Indicó que, a nivel interno, el presidente estadounidense enfrenta un contexto adverso: “La popularidad de Donald Trump ya estaba en un 34% más o menos”, además de que el conflicto no generó el respaldo esperado. Según expuso, la estrategia de proyectarse como un líder fuerte en política exterior no rindió los resultados previstos y se combina con el aumento en los precios de la gasolina, lo que presiona a la población.

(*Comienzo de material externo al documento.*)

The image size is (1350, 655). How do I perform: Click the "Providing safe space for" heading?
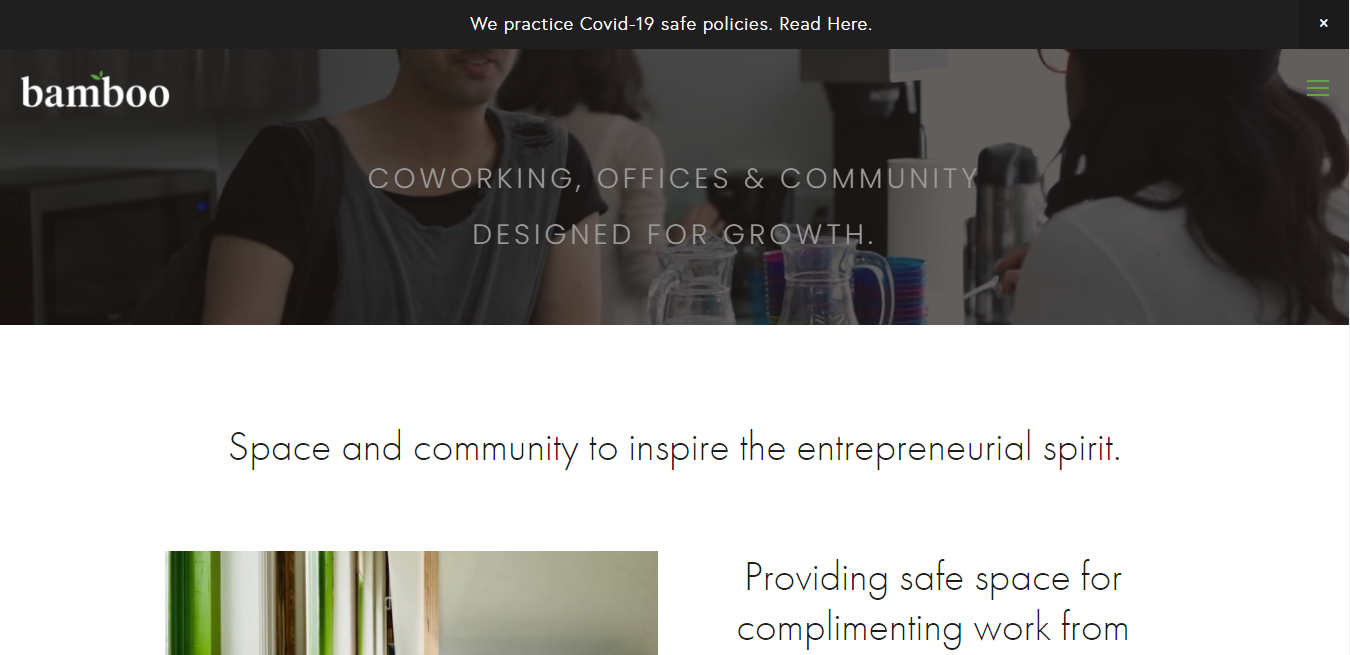click(x=933, y=578)
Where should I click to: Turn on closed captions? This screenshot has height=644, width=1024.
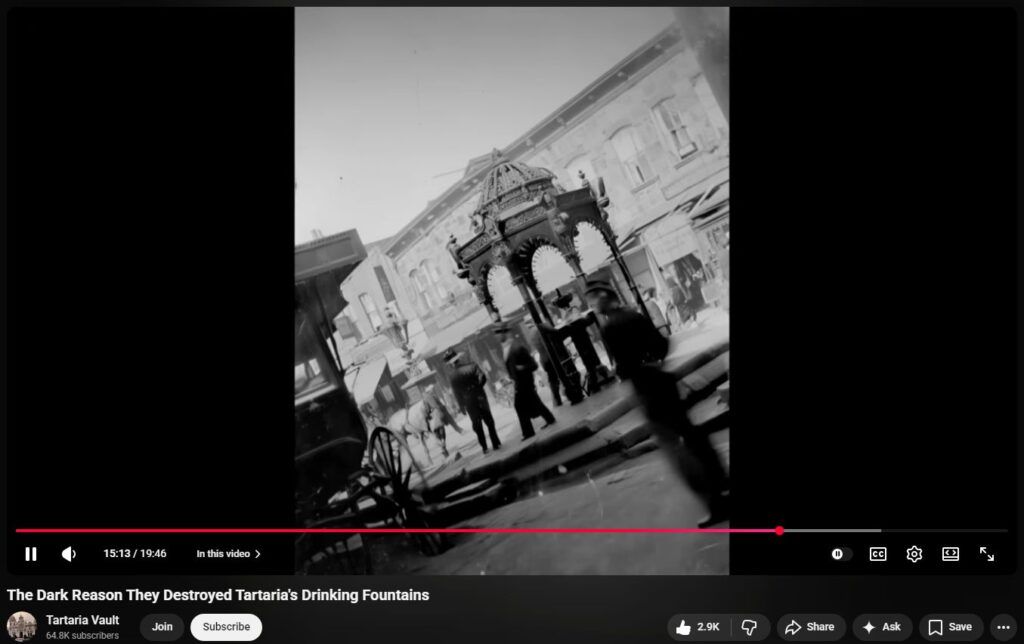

En el ámbito militar, advirtió que la ofensiva aérea contra infraestructura energética iraní no garantiza una resolución rápida ni sin costos, especialmente por el impacto en civiles, lo que ha generado cuestionamientos internacionales. A ello se suma la respuesta de Irán en la región del Golfo, donde, según su experiencia tras haber vivido en Emiratos Árabes Unidos, “recibíamos diario drones, misiles en Dubái”, aunque más del 92% fueron interceptados.
Michel añadió que la presión diplomática ha sido generalizada. “Europa, los países de la región, Pakistán, Naciones Unidas, todo el mundo ha mencionado” preocupaciones sobre la escalada, incluyendo señalamientos sobre posibles implicaciones de crímenes de guerra. En ese contexto, consideró que la tregua es “una salida administrada” que permite a Trump ganar tiempo y construir una narrativa de avance.
Respecto al frente interno en Estados Unidos, el académico señaló que el conflicto ha profundizado divisiones. Recordó que experiencias recientes como Afganistán e Irak generan reservas en la opinión pública, que teme los costos humanos y económicos de una nueva intervención. Además, apuntó que “no hay consenso necesariamente al interior de Estados Unidos sobre este tema”, incluso dentro del propio equipo del presidente.
En paralelo, destacó un cambio en la opinión pública estadounidense sobre Israel: “Es la primera vez en la historia en la que la opinión pública está dividida en 50-50 en cuanto si defender a Israel o no”, lo que podría incidir en las elecciones intermedias dependiendo de la evolución del conflicto y su impacto económico.
Al referirse a los 10 puntos planteados por Irán, consideró que reflejan una posición negociadora con margen de presión. Indicó que Teherán es consciente de su capacidad de influencia a través del Estrecho de Ormuz y que sus demandas -como el cese de agresiones y sanciones- evidencian que “tienen una carta de negociación muy importante”.
Aunque Trump presentó estos planteamientos como un avance, Michel concluyó que cualquier concesión respondería al reconocimiento de que Irán mantiene capacidad de afectar intereses globales, lo que lo posiciona como un actor relevante en el sistema internacional en esta coyuntura.